Do you actually write melodies out?
“I do, yes. I write tunes out in notation just so I don’t lose them. Sometimes I’ll go back through my notebook and they’ll be a melody from a year or two ago and I’ll think, ‘What the hell was I thinking?’ So what I’ve started to do much more is to use my phone as a kind of a shorthand storage device for tunes and I find that much better.
"I can hum something in or I can sing a lyric in and it’s got so many more components of what I want as a finished result. I can hear the feel that I’m intending. It’s much easier to go back to those little reference cues and figure out what I was thinking at the time. Because what you think at the time is so important and it’s getting back to that point again and not losing that.”

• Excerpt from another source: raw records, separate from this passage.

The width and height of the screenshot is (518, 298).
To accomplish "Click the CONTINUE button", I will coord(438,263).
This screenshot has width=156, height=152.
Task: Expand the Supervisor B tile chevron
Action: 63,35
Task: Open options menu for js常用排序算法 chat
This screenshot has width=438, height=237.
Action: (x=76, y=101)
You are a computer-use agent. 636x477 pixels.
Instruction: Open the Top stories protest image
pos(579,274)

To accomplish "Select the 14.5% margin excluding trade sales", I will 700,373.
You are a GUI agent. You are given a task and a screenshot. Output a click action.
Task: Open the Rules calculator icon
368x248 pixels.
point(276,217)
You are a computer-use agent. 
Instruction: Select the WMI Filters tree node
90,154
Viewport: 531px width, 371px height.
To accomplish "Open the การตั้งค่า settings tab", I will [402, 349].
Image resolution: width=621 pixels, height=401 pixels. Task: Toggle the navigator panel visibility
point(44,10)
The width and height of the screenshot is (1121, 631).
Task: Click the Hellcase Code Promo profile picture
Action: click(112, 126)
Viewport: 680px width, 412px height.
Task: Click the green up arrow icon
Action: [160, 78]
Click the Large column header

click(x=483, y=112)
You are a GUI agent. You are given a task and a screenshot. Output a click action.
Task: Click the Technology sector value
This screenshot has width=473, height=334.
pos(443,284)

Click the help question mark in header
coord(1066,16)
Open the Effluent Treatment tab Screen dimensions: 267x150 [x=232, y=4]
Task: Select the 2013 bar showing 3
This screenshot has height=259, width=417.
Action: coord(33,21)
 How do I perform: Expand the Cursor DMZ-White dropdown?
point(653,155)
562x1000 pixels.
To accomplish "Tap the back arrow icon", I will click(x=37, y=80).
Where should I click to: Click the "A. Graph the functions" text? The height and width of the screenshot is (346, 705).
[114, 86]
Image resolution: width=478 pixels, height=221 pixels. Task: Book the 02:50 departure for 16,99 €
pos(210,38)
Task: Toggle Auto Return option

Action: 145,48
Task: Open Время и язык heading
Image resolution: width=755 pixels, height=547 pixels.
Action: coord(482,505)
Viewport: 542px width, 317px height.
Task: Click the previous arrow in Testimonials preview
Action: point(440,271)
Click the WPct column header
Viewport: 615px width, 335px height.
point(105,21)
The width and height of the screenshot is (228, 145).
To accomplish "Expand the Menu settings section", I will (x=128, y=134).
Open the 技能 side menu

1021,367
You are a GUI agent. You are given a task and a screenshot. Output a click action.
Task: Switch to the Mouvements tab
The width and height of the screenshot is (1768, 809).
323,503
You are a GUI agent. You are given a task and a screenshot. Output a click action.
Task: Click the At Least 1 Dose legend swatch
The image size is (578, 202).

You use hybrid picking on acoustic guitar, don’t you?
“I use pick and fingers. Sometimes I use a thumb pick and fingers on acoustic for some songs because, after 57 years of playing the guitar, fingers one and two are still stronger than fingers two and three. So some things I can do on one and two I still can’t do on two and three. But there you go.”
Do you do the same on electric guitar?
“Yes, I probably started hybrid picking on the electric, really. I never thought, ‘This is a great technique, I’ll use this…’ I think it was just laziness, you know? I’d be sitting watching TV and be too lazy to put the pick down to go to fingerstyle or something so it just became a thing.
"Then I discovered there’s things you can do with hybrid that you can’t do with any other technique. You can pick up and down on the lower strings and add things straight or syncopated with fingers – a whole new world that suits the style that I play because I play a fairly aggressive style of acoustic guitar.”
What tunings do you use?
“I try to limit myself with tunings so I’m not retuning every song. I use a lot of Drop D – I’m most always in Drop D, I’m hardly ever in straight tuning. There’s a lot of DADGAD and a lot of G modal, which is CGDGBE. I’ve other tunings but predominantly those are the three that I use. It just makes things easier. Makes it more streamlined.”
Do you use tunings on electric?
“I only use Drop D on electric. It’s just too messy to have arrays of electric guitars all in different tunings, I’m not sure it’s practical. I mean, the thing about open tunings on acoustic is that you’re trying to get more size from the instrument. You’re trying to get more notes ringing over and just generally a larger accompaniment sound.
"On electric it’s really not necessary. You have volume and you have accompanists; you’ve got bass, drums and maybe another guitar going so you don’t need all that.”
Richard Thompson's Acoustic Classics II and Acoustic Rarities are out now.